A recent report from Boston Consulting Group says that “new technologies are revolutionizing agriculture.” In fact, according to this report, venture capital firms have upped their ag tech investments by 80% since 2012 — even though commodity prices remain volatile.
Cleveland Justis, the executive director of the Mike and Renee Child Institute for Innovation and Entrepreneurship at University of California, Davis says his campus is seeing a lot of traffic from venture capitalists as well as big industry companies who are looking for fresh agricultural technologies. Researchers at UC Davis are working on food growth technologies such as gut microbiome innovations, precision farming and drought-friendly cultivation.
“Companies are seeing this as a hub of science around how we feed people and make more resilient crops with less,” Justis says. “How are we going to feed 9 billion people in the future? Not with a simple software program. We’re going to have to use really deep, cutting-edge research to inform these processes.”
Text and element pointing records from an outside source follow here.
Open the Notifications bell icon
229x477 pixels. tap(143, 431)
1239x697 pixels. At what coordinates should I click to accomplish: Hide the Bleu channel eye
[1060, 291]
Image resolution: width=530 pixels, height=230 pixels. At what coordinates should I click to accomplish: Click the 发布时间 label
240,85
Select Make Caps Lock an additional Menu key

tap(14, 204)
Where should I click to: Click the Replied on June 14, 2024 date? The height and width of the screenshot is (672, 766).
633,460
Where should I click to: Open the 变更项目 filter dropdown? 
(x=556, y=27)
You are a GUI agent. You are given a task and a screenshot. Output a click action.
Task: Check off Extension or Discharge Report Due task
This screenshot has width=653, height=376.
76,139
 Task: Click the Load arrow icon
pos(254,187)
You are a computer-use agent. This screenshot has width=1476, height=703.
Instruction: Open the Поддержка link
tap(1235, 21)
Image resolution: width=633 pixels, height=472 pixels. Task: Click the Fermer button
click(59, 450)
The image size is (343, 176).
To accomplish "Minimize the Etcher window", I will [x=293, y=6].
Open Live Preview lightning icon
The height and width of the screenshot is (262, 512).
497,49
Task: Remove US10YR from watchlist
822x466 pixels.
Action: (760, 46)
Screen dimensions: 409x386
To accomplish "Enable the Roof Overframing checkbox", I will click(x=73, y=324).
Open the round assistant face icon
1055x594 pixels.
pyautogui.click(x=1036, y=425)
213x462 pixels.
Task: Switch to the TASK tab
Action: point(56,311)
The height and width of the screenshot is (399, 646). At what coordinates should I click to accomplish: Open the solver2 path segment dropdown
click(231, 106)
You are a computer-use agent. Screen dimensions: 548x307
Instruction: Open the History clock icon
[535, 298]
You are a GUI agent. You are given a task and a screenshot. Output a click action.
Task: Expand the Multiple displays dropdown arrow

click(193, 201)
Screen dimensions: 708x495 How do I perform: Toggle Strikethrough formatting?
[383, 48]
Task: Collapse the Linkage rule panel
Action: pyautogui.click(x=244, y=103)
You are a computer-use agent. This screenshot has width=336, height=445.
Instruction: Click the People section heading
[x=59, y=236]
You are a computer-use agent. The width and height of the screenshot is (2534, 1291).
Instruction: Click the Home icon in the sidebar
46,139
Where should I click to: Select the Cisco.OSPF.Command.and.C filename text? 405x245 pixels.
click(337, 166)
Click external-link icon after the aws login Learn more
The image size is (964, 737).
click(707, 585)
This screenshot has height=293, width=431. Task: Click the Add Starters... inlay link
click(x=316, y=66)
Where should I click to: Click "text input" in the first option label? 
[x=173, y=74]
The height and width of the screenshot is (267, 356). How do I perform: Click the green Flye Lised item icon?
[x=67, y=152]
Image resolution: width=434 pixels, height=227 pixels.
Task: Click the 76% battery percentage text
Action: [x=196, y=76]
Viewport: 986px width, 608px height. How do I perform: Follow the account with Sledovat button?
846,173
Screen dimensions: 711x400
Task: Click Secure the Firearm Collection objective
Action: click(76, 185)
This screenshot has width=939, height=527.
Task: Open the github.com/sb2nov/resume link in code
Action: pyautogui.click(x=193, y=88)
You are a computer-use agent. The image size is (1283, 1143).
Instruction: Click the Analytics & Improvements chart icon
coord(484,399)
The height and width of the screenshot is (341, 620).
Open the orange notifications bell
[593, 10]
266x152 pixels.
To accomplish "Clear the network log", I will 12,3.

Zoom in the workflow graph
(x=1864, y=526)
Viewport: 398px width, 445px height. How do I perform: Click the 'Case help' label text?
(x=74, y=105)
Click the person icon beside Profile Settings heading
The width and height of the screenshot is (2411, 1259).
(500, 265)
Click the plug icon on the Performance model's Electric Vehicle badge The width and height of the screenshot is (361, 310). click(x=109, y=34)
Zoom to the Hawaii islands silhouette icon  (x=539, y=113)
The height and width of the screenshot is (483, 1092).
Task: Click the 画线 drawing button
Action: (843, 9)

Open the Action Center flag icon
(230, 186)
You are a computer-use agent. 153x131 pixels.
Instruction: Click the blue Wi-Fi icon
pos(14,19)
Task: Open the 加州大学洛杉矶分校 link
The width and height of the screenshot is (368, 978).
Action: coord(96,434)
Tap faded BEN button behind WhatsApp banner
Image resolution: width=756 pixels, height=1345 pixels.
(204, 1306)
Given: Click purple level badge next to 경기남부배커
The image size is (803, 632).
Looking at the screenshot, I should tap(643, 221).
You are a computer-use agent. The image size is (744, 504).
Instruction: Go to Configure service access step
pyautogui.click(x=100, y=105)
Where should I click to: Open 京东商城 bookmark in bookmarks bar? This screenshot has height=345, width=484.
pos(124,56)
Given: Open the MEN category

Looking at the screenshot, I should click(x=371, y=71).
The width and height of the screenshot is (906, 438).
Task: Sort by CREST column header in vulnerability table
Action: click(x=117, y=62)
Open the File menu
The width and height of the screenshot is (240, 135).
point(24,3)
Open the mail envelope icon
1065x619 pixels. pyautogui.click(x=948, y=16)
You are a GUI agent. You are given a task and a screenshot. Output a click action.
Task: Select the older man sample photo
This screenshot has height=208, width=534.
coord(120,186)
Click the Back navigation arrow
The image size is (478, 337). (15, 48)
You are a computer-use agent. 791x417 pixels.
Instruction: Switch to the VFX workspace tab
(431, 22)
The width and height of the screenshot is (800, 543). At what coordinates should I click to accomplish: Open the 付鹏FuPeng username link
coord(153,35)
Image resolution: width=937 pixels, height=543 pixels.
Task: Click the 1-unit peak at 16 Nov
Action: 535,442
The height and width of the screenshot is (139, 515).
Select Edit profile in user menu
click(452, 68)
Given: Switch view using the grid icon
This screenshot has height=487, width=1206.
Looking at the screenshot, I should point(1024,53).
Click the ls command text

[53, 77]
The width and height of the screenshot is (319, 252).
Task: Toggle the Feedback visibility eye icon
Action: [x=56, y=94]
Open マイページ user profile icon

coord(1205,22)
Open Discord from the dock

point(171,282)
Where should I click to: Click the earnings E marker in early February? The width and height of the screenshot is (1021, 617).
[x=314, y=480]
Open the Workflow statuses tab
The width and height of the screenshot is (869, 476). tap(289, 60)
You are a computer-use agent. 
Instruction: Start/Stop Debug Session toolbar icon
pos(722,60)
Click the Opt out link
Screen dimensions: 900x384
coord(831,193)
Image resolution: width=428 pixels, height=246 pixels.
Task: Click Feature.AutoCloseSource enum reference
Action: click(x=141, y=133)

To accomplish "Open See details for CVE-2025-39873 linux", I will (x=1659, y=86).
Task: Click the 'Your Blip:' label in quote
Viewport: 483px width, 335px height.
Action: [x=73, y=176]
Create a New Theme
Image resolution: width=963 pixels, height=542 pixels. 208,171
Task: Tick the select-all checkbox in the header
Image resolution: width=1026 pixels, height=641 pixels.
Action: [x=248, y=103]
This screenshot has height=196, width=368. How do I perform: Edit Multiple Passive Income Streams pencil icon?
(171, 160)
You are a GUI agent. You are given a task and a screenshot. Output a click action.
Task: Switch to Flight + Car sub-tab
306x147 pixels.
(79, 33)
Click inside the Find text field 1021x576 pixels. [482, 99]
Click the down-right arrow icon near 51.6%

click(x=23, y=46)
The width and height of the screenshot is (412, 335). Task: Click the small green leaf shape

The software market for precision farming (such as yield monitoring, field mapping, crop scouting and weather forecasting) is expected to grow 14% between 2016 and 2022 in the United States. Dale Jefferson, president and COO of CropZilla Software Inc., says that in less than two years, his precision farming startup’s software has been installed in farms across the U.S. and Canada, and it is even being tested in Italy. His software takes into account every aspect of a farm, from the types of seeds planted to the number of workers and combines in use.
“We create a digital model,” he says. Farmers can use the software to play with variables and see how potential changes — such as an expensive combine purchase or hiring 10 new field hands — can affect their forecast. For instance, a Midwestern farmer recently used CropZilla to see what would happen if he took his soybean planting schedule from one 12-hour shift to two 10-hour shifts. “The numbers worked out to a five bushel-per-acre increase,” Jefferson says. The farmer made an additional $170,000 from his soybean yield after making this change.
“With corn and bean prices down, farmers are turning to technology to help them survive,” Jefferson says.